Voting for top team tough for Big 12 coaches.

Monday, November 24, 2008 | 5:57 p.m. CST; updated 8:33 p.m. CST, Friday, November 28, 2008

Oklahoma beat Texas Tech, which beat Texas, which beat Oklahoma. So who’s better?

Coaches from the Big 12 Conference struggled with that question this week as they placed votes that affect the Bowl Championship Series standings.
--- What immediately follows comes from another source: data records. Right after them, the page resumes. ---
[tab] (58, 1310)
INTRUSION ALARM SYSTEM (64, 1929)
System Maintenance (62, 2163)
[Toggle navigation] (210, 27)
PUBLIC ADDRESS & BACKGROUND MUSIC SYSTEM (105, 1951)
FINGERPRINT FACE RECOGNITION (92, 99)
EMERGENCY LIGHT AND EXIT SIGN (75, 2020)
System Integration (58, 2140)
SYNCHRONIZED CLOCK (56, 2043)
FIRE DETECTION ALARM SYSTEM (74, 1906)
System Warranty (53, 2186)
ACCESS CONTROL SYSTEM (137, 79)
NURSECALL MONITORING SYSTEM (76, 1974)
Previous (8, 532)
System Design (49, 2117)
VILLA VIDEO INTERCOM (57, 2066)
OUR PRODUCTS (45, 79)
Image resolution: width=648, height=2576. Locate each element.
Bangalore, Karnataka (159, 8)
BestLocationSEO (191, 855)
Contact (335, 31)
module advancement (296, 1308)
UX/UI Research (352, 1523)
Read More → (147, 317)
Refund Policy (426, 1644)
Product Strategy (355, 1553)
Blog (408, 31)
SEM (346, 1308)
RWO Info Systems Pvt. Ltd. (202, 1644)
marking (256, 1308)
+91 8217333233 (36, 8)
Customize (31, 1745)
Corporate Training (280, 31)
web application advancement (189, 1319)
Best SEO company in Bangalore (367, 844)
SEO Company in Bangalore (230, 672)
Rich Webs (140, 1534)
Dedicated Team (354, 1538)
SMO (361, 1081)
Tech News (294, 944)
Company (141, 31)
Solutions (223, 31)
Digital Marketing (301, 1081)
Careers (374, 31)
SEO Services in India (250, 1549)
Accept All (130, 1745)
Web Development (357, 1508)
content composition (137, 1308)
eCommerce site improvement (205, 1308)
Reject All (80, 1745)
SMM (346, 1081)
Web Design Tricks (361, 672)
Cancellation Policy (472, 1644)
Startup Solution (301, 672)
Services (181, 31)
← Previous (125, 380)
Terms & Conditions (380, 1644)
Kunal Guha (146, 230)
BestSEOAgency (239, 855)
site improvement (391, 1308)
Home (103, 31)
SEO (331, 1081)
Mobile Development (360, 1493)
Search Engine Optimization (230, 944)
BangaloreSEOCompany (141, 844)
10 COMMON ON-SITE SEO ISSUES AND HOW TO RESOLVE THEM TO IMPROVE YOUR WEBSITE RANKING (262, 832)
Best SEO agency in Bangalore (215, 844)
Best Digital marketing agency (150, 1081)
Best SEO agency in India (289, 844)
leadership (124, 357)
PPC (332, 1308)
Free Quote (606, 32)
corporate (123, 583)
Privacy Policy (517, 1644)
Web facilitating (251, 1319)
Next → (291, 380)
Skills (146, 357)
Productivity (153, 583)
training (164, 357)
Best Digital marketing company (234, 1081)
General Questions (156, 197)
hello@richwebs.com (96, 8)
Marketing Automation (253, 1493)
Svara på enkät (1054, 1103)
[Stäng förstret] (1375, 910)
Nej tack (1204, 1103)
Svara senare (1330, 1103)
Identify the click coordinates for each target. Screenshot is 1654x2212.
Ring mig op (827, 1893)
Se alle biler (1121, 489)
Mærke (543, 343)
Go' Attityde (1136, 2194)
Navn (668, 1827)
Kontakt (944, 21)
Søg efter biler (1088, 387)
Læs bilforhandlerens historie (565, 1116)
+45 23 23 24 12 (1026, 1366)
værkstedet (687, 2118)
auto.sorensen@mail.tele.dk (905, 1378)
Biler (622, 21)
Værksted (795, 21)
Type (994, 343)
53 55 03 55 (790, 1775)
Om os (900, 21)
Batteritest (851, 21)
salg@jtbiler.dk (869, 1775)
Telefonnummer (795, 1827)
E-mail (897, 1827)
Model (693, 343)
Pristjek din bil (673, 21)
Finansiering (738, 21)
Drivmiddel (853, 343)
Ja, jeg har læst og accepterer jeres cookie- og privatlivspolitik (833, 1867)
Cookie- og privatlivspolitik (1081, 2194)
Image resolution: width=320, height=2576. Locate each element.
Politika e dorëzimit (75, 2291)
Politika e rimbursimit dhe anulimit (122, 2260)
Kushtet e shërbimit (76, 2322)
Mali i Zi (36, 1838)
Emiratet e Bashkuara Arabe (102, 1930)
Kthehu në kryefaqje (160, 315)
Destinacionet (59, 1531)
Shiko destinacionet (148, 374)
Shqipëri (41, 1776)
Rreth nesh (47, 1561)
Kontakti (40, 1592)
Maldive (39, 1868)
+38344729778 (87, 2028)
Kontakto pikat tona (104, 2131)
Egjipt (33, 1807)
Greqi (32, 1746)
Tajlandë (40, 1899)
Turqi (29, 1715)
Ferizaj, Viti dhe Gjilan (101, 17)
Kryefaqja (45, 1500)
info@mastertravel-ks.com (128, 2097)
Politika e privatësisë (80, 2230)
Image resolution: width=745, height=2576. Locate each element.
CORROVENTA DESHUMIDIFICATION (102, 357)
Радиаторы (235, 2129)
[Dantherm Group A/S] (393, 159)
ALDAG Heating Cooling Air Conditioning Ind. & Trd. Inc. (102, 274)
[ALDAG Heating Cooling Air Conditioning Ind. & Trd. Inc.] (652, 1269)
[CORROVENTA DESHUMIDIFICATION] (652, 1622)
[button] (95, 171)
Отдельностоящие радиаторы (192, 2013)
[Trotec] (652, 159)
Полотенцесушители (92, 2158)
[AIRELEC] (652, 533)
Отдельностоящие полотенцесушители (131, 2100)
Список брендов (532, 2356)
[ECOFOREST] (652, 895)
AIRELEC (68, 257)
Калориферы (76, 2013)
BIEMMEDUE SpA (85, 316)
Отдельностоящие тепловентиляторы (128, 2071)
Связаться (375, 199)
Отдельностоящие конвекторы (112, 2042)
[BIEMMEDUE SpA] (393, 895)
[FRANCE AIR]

If all three of the teams, each tied at the top of the Big 12 South at 6-1, win their games this week, the BCS rankings will determine who plays Missouri, the North champions, in the Big 12 title game.

Nebraska coach Bo Pelini said he ranked Oklahoma higher than Texas based on his firsthand impression of the Sooners.

“I'm more based on who I've played and what I've seen,” said Pelini, whose team did not play Texas this year. “You could probably go either way in a lot of these instances, but you got to vote the way you see it.”

Pelini revealed his favorite, though most keep their USA Today Coaches Poll picks confidential throughout the season. Only the final ballots are made public.

Missouri coach Gary Pinkel declined to share how he voted this week, saying only that he takes the responsibility “very, very seriously,” and “I do what I think is the right thing to do.”

Texas coach Mack Brown also told reporters he would keep his rankings secret until the final vote.

Oklahoma came out No. 2 in the Coaches Poll, with Texas at No. 4. In the BCS standings, which involve computer rankings, Texas stayed ahead of Oklahoma by .0084 of a point.

Colorado coach Dan Hawkins said the decision was a difficult one, but he compared the quality of each team’s wins.

“You look at some teams beat other teams more than others,” Hawkins said, without disclosing the order of his rankings.

Oklahoma pummeled Texas Tech 65-21 in Norman, while the Red Raiders edged the visiting Longhorns 39-33 in the final minutes of their game. Texas trailed Oklahoma until the end of the third quarter, but came back to win 45-35 at a neutral site.

One coach with a stake in the outcome but no vote is Oklahoma’s Bob Stoops. Stoops declined to vote in this year’s poll for reasons he did not expand on, but cited the limited amount of time to make informed decisions as a major reason.

Does Stoops regret giving up his vote?

“Probably,” he said.

If he still had his say, Stoops said he would look at teams’ recent play.

“There’s arguments for and against everybody, not just us, anyone who’s got one loss,” Stoops said. “That’s just the way it is, but again, I think most logic goes to who’s doing what down the stretch and who’s playing well right now.”

Not surprisingly, those criteria happen to favor his team.

SYNDER NO SURPRISE: Few Big 12 coaches who knew former Kansas State coach Bill Snyder expressed surprise that he would come out of retirement to replace fired coach Ron Prince.“I’ll be honest,” Kansas coach Mark Mangino said, “I was a lot more surprised when he retired than when I heard he was coming back.”

Texas coach Mack Brown said he could easily understand why Snyder would return.

“Every time I see him, he’s missing coaching, missing those kids and missing the excitement of the game,” Brown said. “I’m really excited to see him back because he’s one of the best.”

Brown has another reason to be glad Synder will be back.

“I’m getting to be one of the oldest ones in the meetings, so I like to have somebody as old as I am to talk to in the Big 12 coaches meetings,” Brown said.

Snyder turned 69 in October. Brown is 57.

Snyder, who was retired for three years while Prince had the job, has an 136-68-1 record with the Wildcats.

“He loves the game and does a great job with it,” Oklahoma coach Bob Stoops said. “I’m sure he’ll do another great job.”

THANKFUL FOR THANKSGIVING GAME: Texas and Texas A&M return their rivalry to Thanksgiving this year, and coaches couldn’t be more pleased.

“To be on Thanksgiving Day night and that spotlight, I think not only as a coach is it an honor, but as a player too,” A&M coach Mike Sherman said.

The Aggies and the Longhorns played on Thanksgiving 60 times until the game was moved in 1996. The teams face off on Thursday again this year and next.

“As a child I grew up in a coaching home with my dad and my granddad and we sat on Thursday night, Thanksgiving night and watched the Texas-Texas A&M game,” Texas coach Mack Brown said. “It got to be tradition in our family.”

The coaches said they look forward to the national attention the matchup will receive, especially with the number of in-state students on both teams.

“The game in itself is a testament to Texas high school football and Texas high school football coaches,” Sherman said.